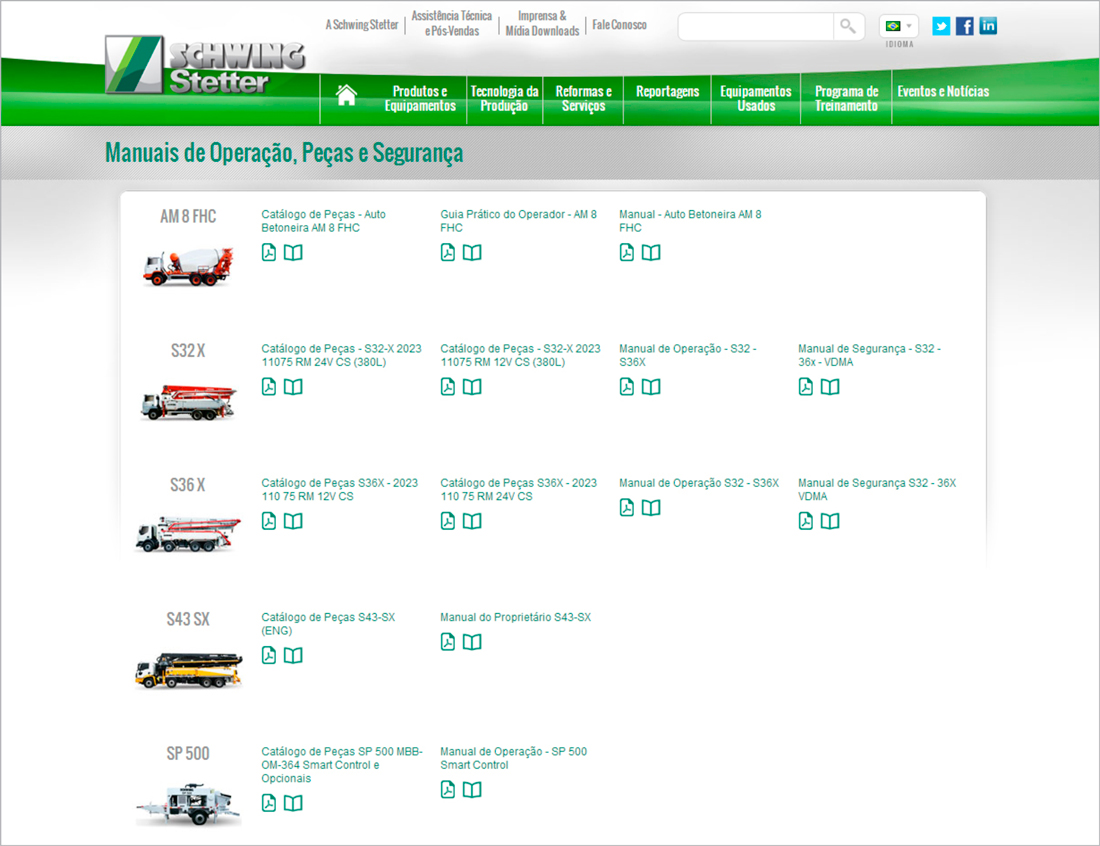Open the LinkedIn social icon
Image resolution: width=1100 pixels, height=846 pixels.
click(988, 26)
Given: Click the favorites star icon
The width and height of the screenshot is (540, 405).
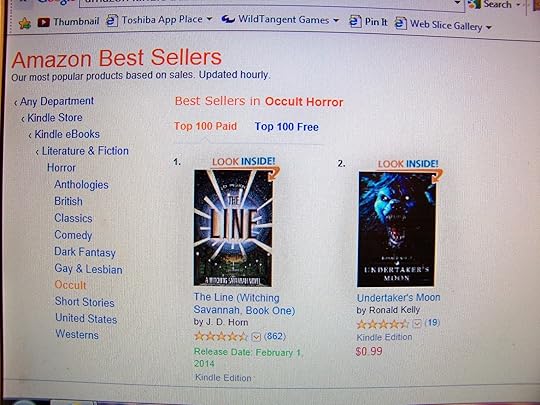Looking at the screenshot, I should (x=25, y=23).
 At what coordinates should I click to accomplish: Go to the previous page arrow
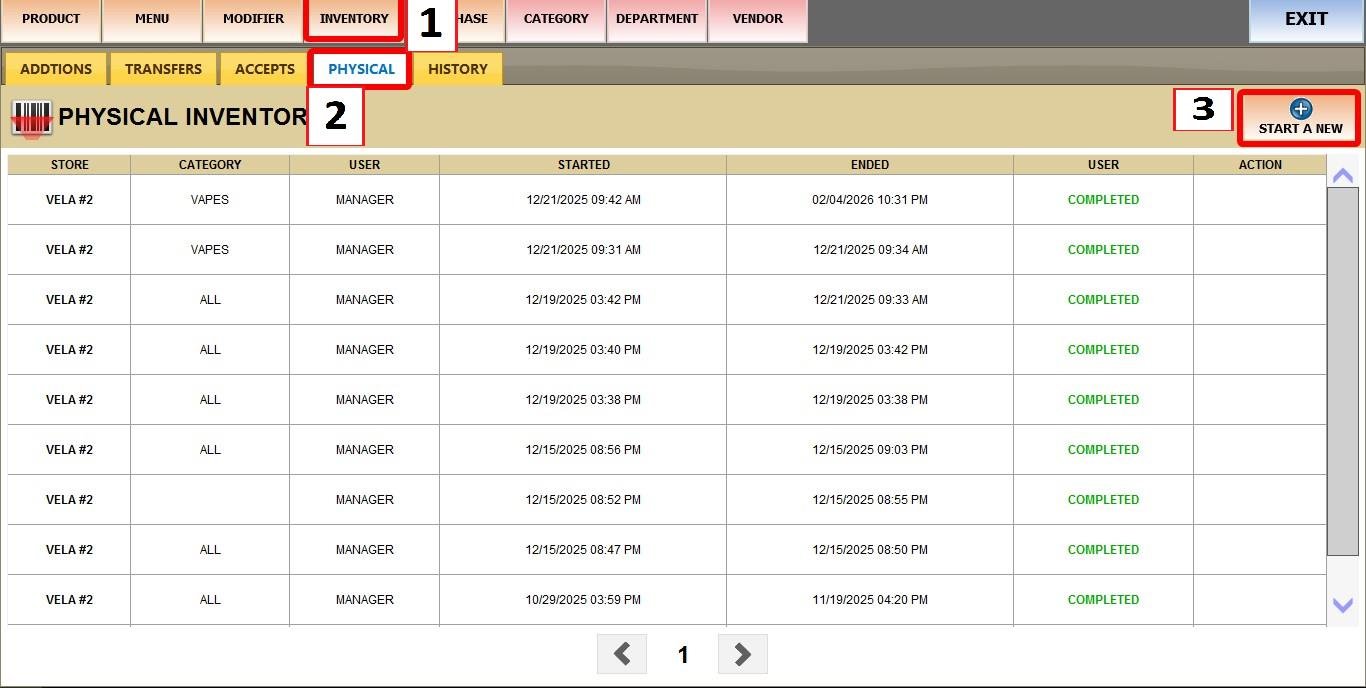[x=622, y=654]
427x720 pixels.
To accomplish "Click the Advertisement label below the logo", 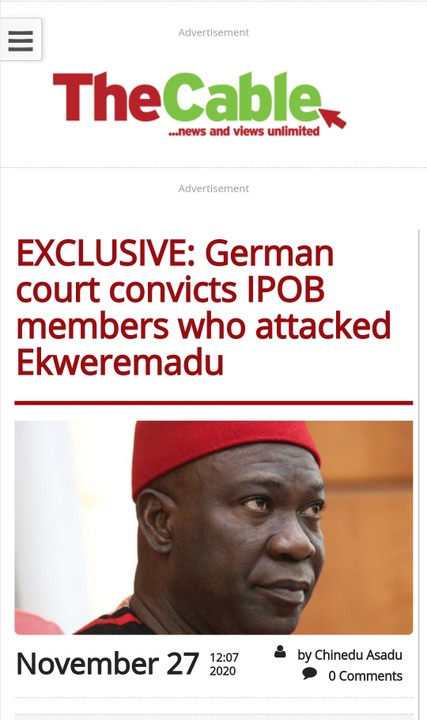I will (x=214, y=189).
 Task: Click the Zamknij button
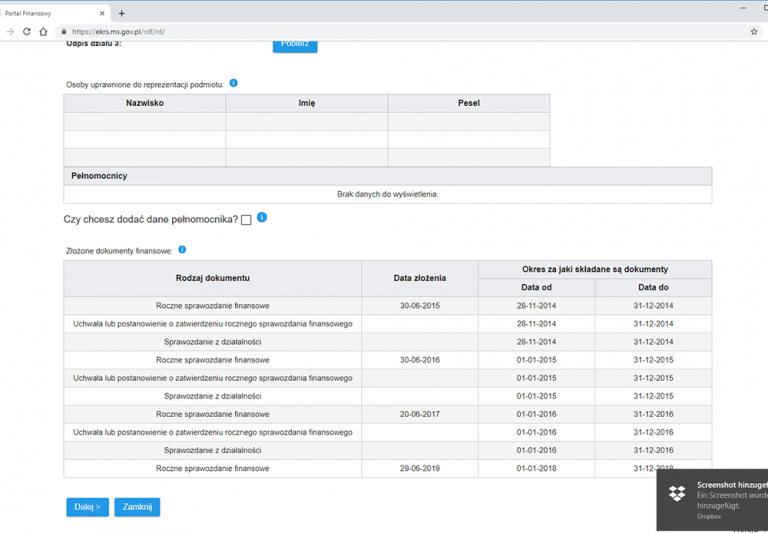[x=137, y=507]
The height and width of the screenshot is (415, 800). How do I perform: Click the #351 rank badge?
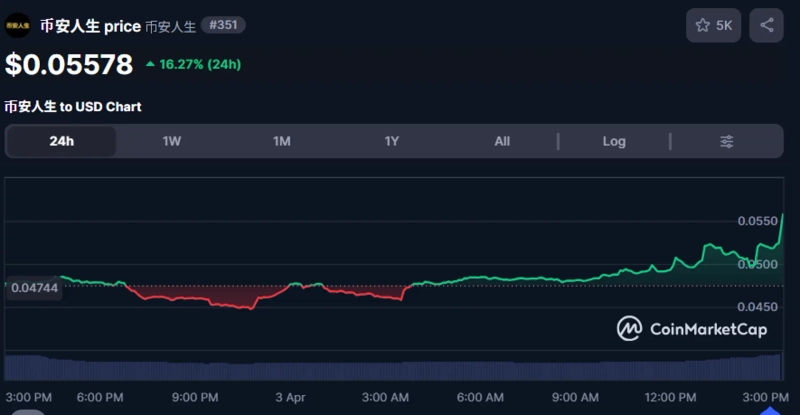(x=223, y=25)
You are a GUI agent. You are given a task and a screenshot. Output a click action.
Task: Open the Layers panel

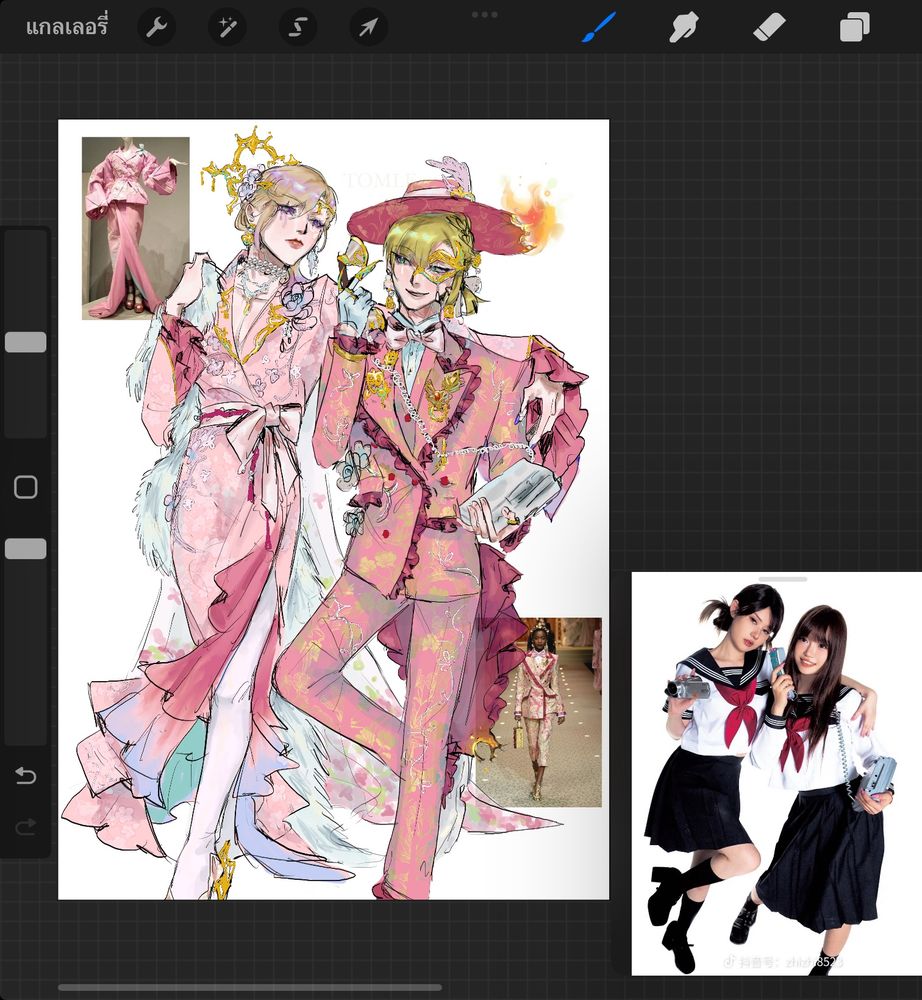853,27
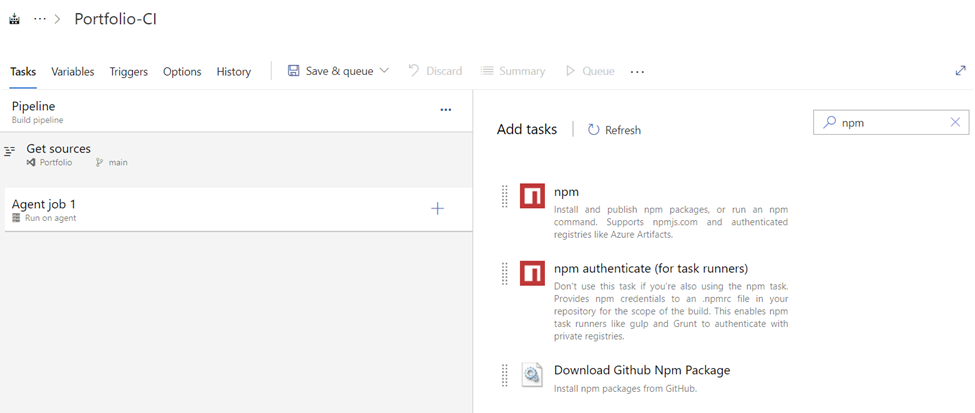Image resolution: width=975 pixels, height=413 pixels.
Task: Open breadcrumb ellipsis in header
Action: click(40, 19)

□ □ □ □ □ □ □

Problem details
The material above holds pictures; leave them out. Repeat exactly the lines from the one containing "Task: Click the Zamknij button" through the one containing "You are a GUI", and nothing else.

Task result
 Task: Click the Zamknij button
[x=137, y=507]
The height and width of the screenshot is (415, 800). How do I perform: Click the #351 rank badge?
(x=223, y=25)
You are a GUI agent. You are given a task and a screenshot. Output a click action.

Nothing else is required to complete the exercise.